Photo Source: Copyrighted © 2020
Peoples of the Buddhist World, Asia Harvest All rights reserved. Used with permission
Map Source: Joshua Project / Global Mapping International
|Primary Religion:||Ethnic Religions|
|Christian Adherents:||0.50 %|
|Online Audio NT:||No|
|Affinity Bloc:||Southeast Asian Peoples|
The Mon live in scattered settlements just north and south of Bangkok, and in the provinces of Khorat, Kanchanaburi, Lopburi, Pathum, Thani, Surat Thani, and Rat Buri. They speak a Mon-Khmer language called Mon. Most of the Mon have integrated with the surrounding Thai and can no longer read their original script.
The Mon migrated from the northern territories into what is now known as Thailand and Myanmar (Burma), and established the first great civilization in that region. They pioneered wet rice farming, introduced the nationals to Buddhism, and gave them their alphabet. Between the fifth and eighth centuries, their kingdom was at its peak. However, in the centuries that followed, they were at constant war with the Burmese.
The Mon were finally defeated by the Burmese in 1757, and the time of their political independence ended. Today, most of the Mon are the descendants of the fugitives who fled from the Burmese.
The group is sometimes known by the name "Talaing" but its use is offensive to the Mon.
The Mon live in village settlements from the last three or four hundred years. Their houses are similar to Thai homes, except that they are always situated east and west. They are rectangular, wood-framed houses raised above ground on poles. The walls and floors are made of woven bamboo mats, and the roofs are made of thatch. The wealthier Mon may live in homes with plank walls and floors. There is a verandah in front and a kitchen at the back of the house. A monastery is located in each village.
Most of the Mon are peasant farmers, although a few are merchants and craftsmen. The farmers generally raise fruits or vegetables. Irrigated rice is their principal crop, and it is grown for both consumption and trade. The wet rice farmers cultivate their fields with plows drawn by buffalo or oxen. Vegetables, sugar cane, and pineapples are grown in home gardens. Supplementary crafts for the men include carpentry and brick making; while the women engage in pottery, weaving, and basket-making. Some of the men have full-time jobs as blacksmiths.
Mon families are not particularly patrilineal (male-dominated), except when dealing with the "house spirit." This deity is located in the home of the eldest living male of a lineage.
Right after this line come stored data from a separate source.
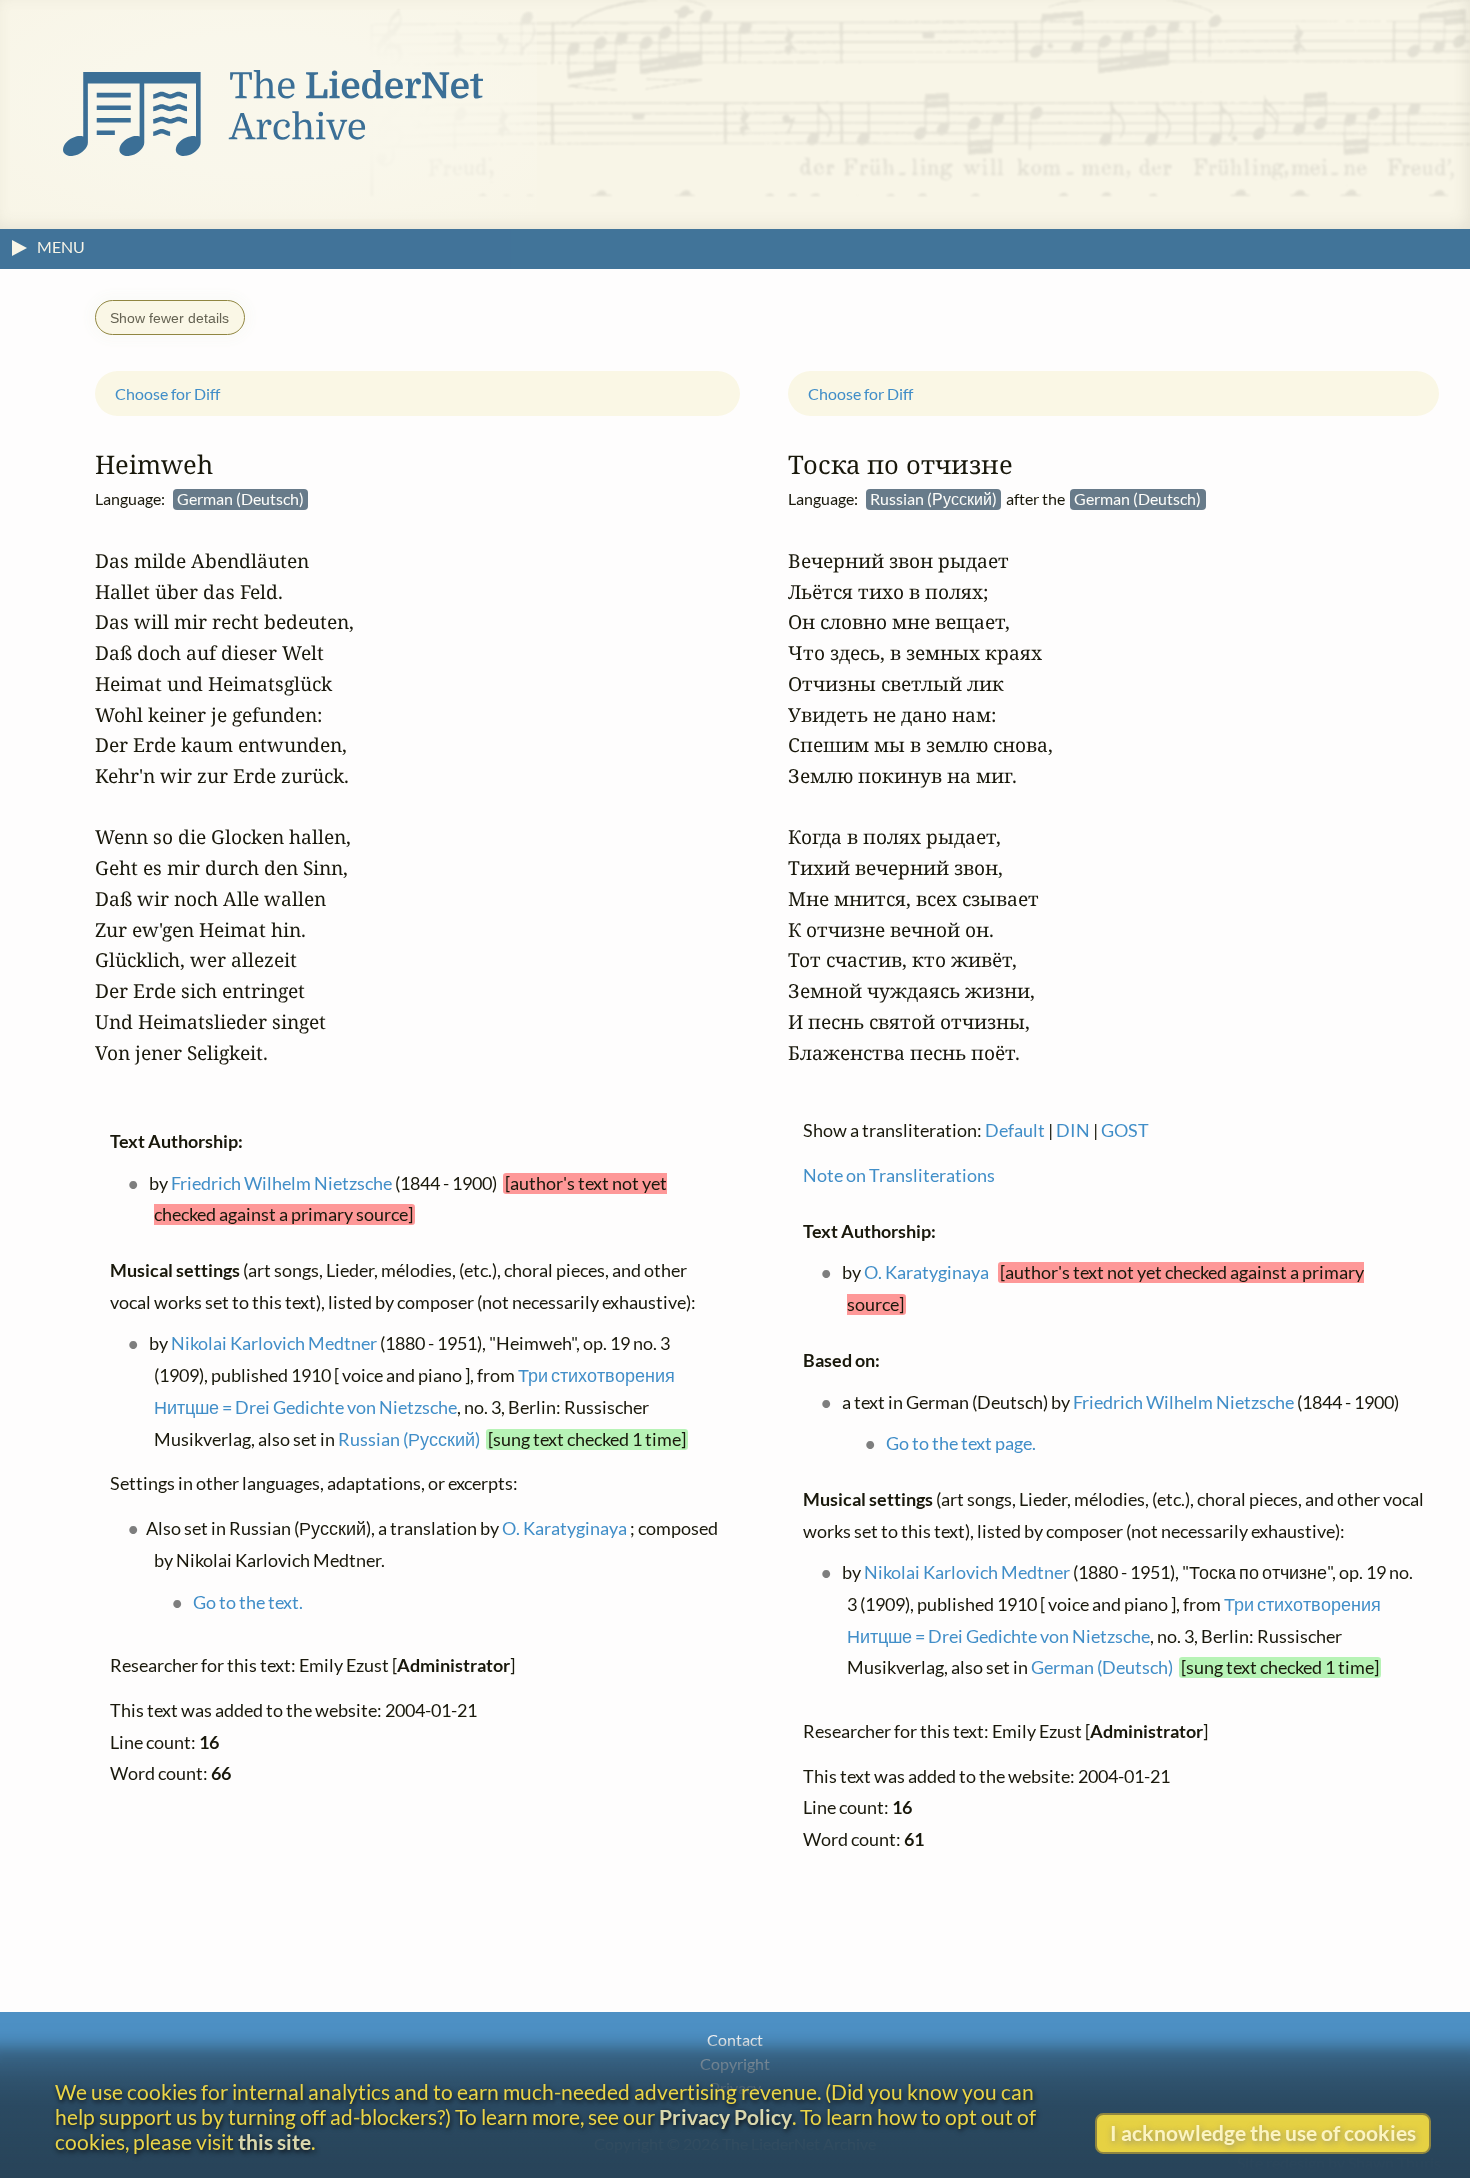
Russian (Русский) (409, 1438)
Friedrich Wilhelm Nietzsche (281, 1182)
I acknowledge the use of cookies (1263, 2132)
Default (1015, 1130)
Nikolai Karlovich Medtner (274, 1343)
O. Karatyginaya (564, 1528)
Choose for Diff (167, 392)
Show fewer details (169, 318)
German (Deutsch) (1102, 1667)
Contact (735, 2039)
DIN (1073, 1130)
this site (274, 2141)
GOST (1125, 1130)
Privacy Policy (725, 2116)
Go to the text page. (961, 1443)
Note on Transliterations (899, 1175)
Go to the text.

The spirit's clothing and gear hang in a basket on the southeastern post of the house.
The Mon do not have formal weddings. Instead, when a boy and girl decide to marry, the boy's parents ask for the blessing of the girl's parents. The groom is allowed to move in with the bride and her family for up to three years. The couple then establishes their own separate household.
Physically, the Mon are taller and stronger than the Thai. Today, most dress like the Thai.
Religion is very important to the Mon. A majority are ethnic religionists, practicing a mixture of spirit worship and Buddhism. The others are Theravada Buddhists. Those who are traditional animists believe that good and evil spirits inhabit non-living objects. Their beliefs have been partly influenced by Hinduism, where spirits known as tewatao are associated with trees and fields. Other spirits, such as ancestral spirits, spirits that cause illness, and spirits that have magical influence, are called kalok.
Buddhist monks act as mediators between villagers and the spirits. Other practitioners include shamans (priests or priestesses), doctors, astrologers, and witches. Witches often cause illnesses or spirit possession. The Buddhists believe that a sick person has an insufficient accumulation of merit, so offerings are made to the Buddha images on his behalf. To alleviate the illness, shamans (mostly women) put on "spirit dances," at which time they usually become possessed by evil spirits. The doctor then seeks to exorcise the spirits by reciting chants.
Few of the Mon have accepted Jesus Christ as their Savior. Additional Christian laborers and evangelistic materials are needed to reach these people with the Light of the Gospel.
* Ask the Lord of the harvest to send forth laborers into Thailand to minister to the Mon.
* Ask the Holy Spirit to grant wisdom and favor to missions agencies focusing on the Mon.
* Pray that God will give the Mon believers boldness to share Christ with their own people.
* Ask God to raise up prayer teams who will begin breaking up the spiritual soil through worship and intercession.
* Ask the Lord to bring forth vigorous Mon Christian fellowships for the glory of His name!